Extrait choisi.
Chapeau, Biram!
J’apporte mon soutien à Biram...à condition qu’il abandonne le chapeau qu’il porte. Franchement faire campagne à l’ombre d’un tel feutre pour un fils du soleil c’est curieux. Mais cela se comprend. A force de faire la navette entre pays froids et pays chauds, il faut bien qu’il se couvre et se découvre et un chapeau c’est bien pratique. Et d’ailleurs qu’est-ce qui convient le mieux à celui qui veut devenir chef qu’un couvre-chef ?
Mais sans ironie, va-t-il devenir chef celui qui est sous le couvre-chef ? Rien n’est moins sûr. Enfin, je suis pessimiste dans le sens où, dit-on, « un pessimiste est un optimiste averti »
J’avais signalé cela, il y a quelques années déjà à son ambitieux prédécesseur Messaoud Ould Boulkheir lire ici l’article : « Messaoud : vous ne serez jamais président»
Aussi, j’apporterai mon soutien à Biram s’il prouve que les maures qui ont le pouvoir politique, économique et financier en Mauritanie sont prêts à se faire gouverner par un Harratine dut-il être prix des Nations unies et autres Weimar distinctions. Que la lutte contre l’esclavage va résoudre les problèmes économiques de la Mauritanie, qu’elle va propulser ce pays au summum des pays industrialisés et que nous deviendrons un pays classé au top des pays non corrompus et bénéficiant du plus haut niveau de vie au monde.

Données fournies.
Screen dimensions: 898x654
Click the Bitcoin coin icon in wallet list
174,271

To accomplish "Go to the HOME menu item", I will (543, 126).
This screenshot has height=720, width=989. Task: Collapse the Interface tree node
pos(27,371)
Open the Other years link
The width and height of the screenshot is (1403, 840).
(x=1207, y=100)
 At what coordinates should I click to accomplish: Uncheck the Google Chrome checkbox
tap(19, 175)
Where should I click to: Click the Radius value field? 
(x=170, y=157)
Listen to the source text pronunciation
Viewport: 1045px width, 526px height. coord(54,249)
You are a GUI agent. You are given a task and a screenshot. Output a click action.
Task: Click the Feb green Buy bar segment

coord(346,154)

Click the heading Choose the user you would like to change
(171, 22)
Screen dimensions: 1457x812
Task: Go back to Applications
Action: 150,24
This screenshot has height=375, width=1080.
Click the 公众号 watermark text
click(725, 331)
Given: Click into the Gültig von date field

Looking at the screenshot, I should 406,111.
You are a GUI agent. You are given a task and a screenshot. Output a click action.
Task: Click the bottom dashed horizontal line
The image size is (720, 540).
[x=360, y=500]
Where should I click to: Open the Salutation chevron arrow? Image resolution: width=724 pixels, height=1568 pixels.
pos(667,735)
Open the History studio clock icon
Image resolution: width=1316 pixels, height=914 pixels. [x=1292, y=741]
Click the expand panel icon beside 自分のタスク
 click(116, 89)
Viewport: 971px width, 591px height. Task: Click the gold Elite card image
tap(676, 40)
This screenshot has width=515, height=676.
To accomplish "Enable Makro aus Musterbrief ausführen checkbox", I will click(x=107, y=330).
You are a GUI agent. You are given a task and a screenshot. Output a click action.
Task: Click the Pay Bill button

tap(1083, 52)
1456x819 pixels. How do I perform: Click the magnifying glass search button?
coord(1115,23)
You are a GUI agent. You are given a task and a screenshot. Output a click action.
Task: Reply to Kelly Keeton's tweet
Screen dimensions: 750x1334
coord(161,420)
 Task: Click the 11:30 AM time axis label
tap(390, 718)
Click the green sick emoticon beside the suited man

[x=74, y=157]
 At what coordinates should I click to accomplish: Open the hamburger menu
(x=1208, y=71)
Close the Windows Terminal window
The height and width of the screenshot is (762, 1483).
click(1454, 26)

Exercices écrits.
#1 Recopiez le passage du billet sur Biram compris entre « Mais sans ironie, va-t-il » et « vie au monde. », ces deux bornes incluses.
#2 Reprenez la rédaction du billet sur Biram à la suite de sa dernière phrase.
Les lignes n'ont aucun rapport avec le billet sur Biram.

Corrigé des exercices.
#1
Mais sans ironie, va-t-il devenir chef celui qui est sous le couvre-chef ? Rien n’est moins sûr. Enfin, je suis pessimiste dans le sens où, dit-on, « un pessimiste est un optimiste averti »
J’avais signalé cela, il y a quelques années déjà à son ambitieux prédécesseur Messaoud Ould Boulkheir lire ici l’article : « Messaoud : vous ne serez jamais président»
Aussi, j’apporterai mon soutien à Biram s’il prouve que les maures qui ont le pouvoir politique, économique et financier en Mauritanie sont prêts à se faire gouverner par un Harratine dut-il être prix des Nations unies et autres Weimar distinctions. Que la lutte contre l’esclavage va résoudre les problèmes économiques de la Mauritanie, qu’elle va propulser ce pays au summum des pays industrialisés et que nous deviendrons un pays classé au top des pays non corrompus et bénéficiant du plus haut niveau de vie au monde.

#2
En somme qu’elle est le programme politique de Biram ? La lutte contre l’esclavage est-elle un programme présidentiel ?
Bon allez, croyons-le ! Biram aussitôt élu Président prend un énième décret supprimant l’esclavage. Mais l’esclavage est déjà juridiquement aboli en Mauritanie. L’esclavage étant une affaire de société, va-t-il recourir à la force publique ? Bon allez, tous les esclavagistes en prison, les anciens esclavages inscrits au bureau de l’emploi. C’est bien et après ?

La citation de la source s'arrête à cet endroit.